As a Christian, deeply concerned with both the Lord’s prayer and call for the unity of His people and for His commission to them to bring His only saving gospel to all the world, the professor of “missions and ecumenical theology” shows in brief but striking detail how he has seen the dominant ecumenical leadership working to destroy gospel, churches and missions. The preface recalls how this development compelled the world missionary movement to divide into 2 opposing camps in ‘73 and ‘74. Efforts to bridge the differences by trying to balance the two viewpoints were futile because the differences were about the very nature of Christ’s gospel and kingdom. Whose “kingdom” were these people talking about, God’s or men’s? A first chapter recalls how the conservative Lausanne Movement’s second International Congress for World Evangelization adopted as its theme, “Proclaim Christ until He comes!” Evangelicals confessed Christ’s return as a reality, while liberals, if they used the term, made it a mere “decoration, a piece of high-sounding rhetoric, giving it an existential, mystical, ethical, evolutionary or political interpretation.”

Despite differences among evangelicals in their views of the millennium, Beyerhaus does not see these as deep enough to interfere with their common expectation of the Lord’s return (pp. 15f.).

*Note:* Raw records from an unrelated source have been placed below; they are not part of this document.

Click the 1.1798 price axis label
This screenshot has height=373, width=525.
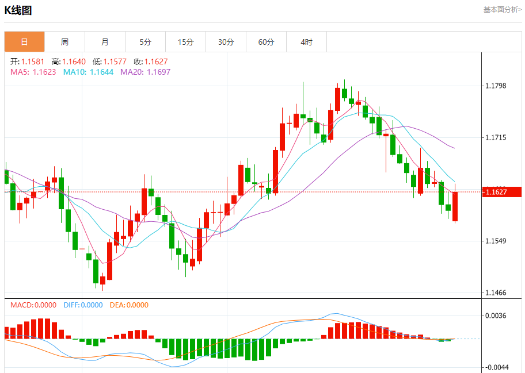pos(496,86)
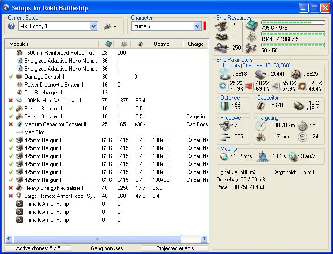Click the Heavy Energy Neutralizer II module icon
333x254 pixels.
(x=20, y=188)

That expectation gives them joyful assurance, a sense of urgency, hope, reliance on the work of the Holy Spirit in planting churches, patience, alertness against the spirit of antichrist, and persistence in prayer (pp. 18–20).

The evangelicals’ evangelization must envision the Kingdom of God promised in the Old Testament and proclaimed in the New, as centered in Jesus Christ (Ch. 2). It is realized now by spiritual regeneration. Although it brings transformation of life, society and creation, it is not established by political action, group dynamics or ideological indoctrination, but by the Word of God. That not only saves individuals, but puts them into Christ’s church for their growth and Christian service in anticipation of Christ’s coming kingdom of glory.

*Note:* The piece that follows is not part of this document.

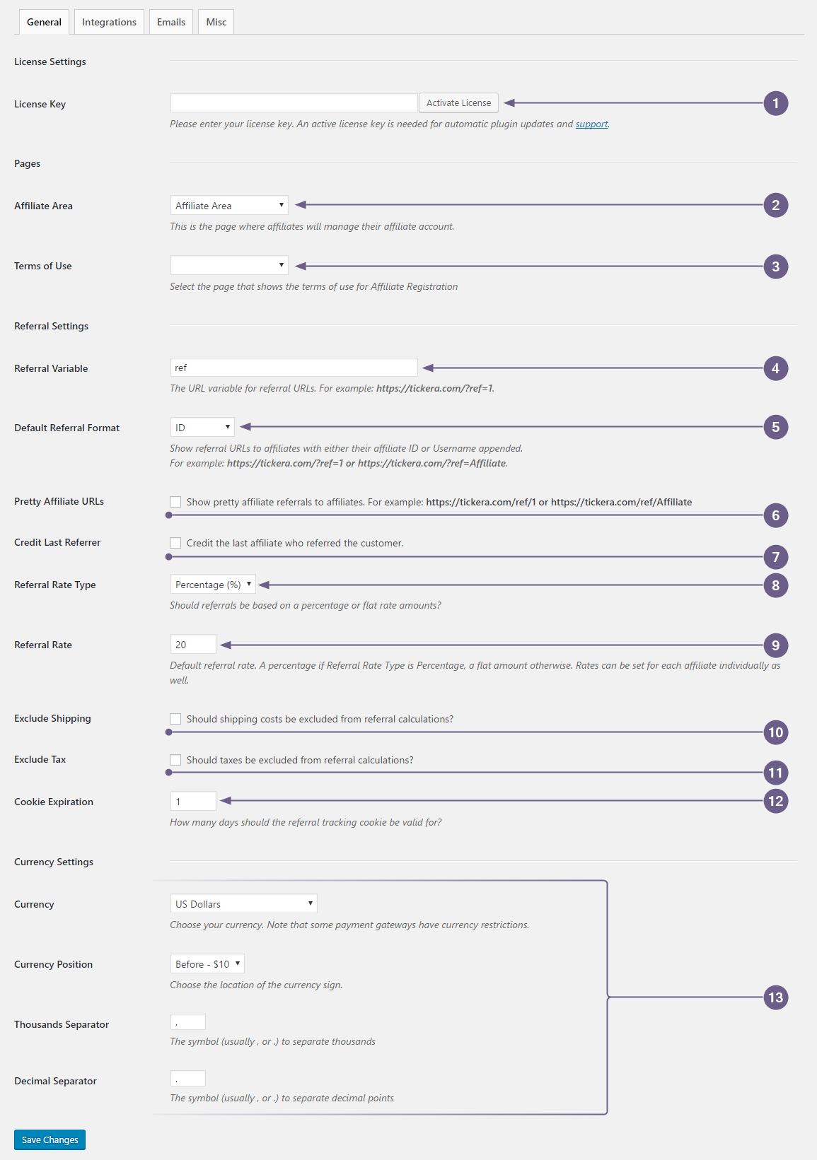Check the Exclude Shipping checkbox
This screenshot has width=817, height=1160.
pyautogui.click(x=175, y=718)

The opposition between God’s kingdom and that of Satan involves us in warfare. The world to be evangelized is not “a neutral territory,” but “in a state of active rebellion”; its religions, and personal, cultural and social life are “under demonic captivity” (p. 30). The author fears “that many evangelical Christians are not yet prepared or equipped to fight this battle” as “today Satan attacks churches, missions and individual Christians by heretical movements which threaten them with spiritual confusion.” Therefore he sees a need for “clear-cut confessional statements which are binding on our evangelistic activities and identify us in the eyes of our Christian supporters” (pp. 32f.).

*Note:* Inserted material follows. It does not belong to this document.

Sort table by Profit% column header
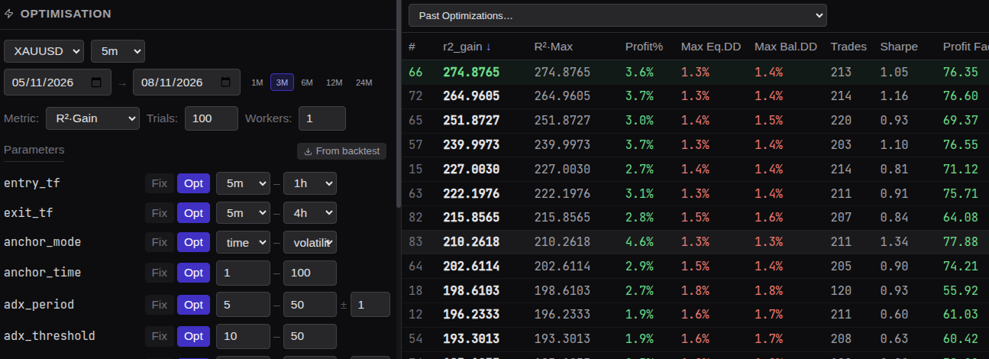The height and width of the screenshot is (359, 989). [x=644, y=47]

After these introductory chapters, the author traces the way he has seen this Biblical gospel of Christ’s kingdom and missionary commission being subverted by their “political counterfeits,” as their Liberal promoters captured leadership of the world ecumenical movement. In these rather complex movements, we may note “two wings” (p. 50). A prominent representative of a “left wing,” “messianic Marxism” or “Christomarxism,” was a late Tubingen professor, Ernst Bloch. Although appealing to the Bible, he made its secret theme “the complete denial of God,” using what came to be called “materialistic exegesis,” interpreting Jesus to be a man who “set himself in the place of God, a Messiah against God and for man” (p. 44). While some moved to promote communist revolution in this way, others, in a right wing such as WCC’s Secretary General. Philip Potter, are working to merge all peoples and religions into one new world order. Using the “contextual method,” they cite the Bible to support their universalistic social-political program.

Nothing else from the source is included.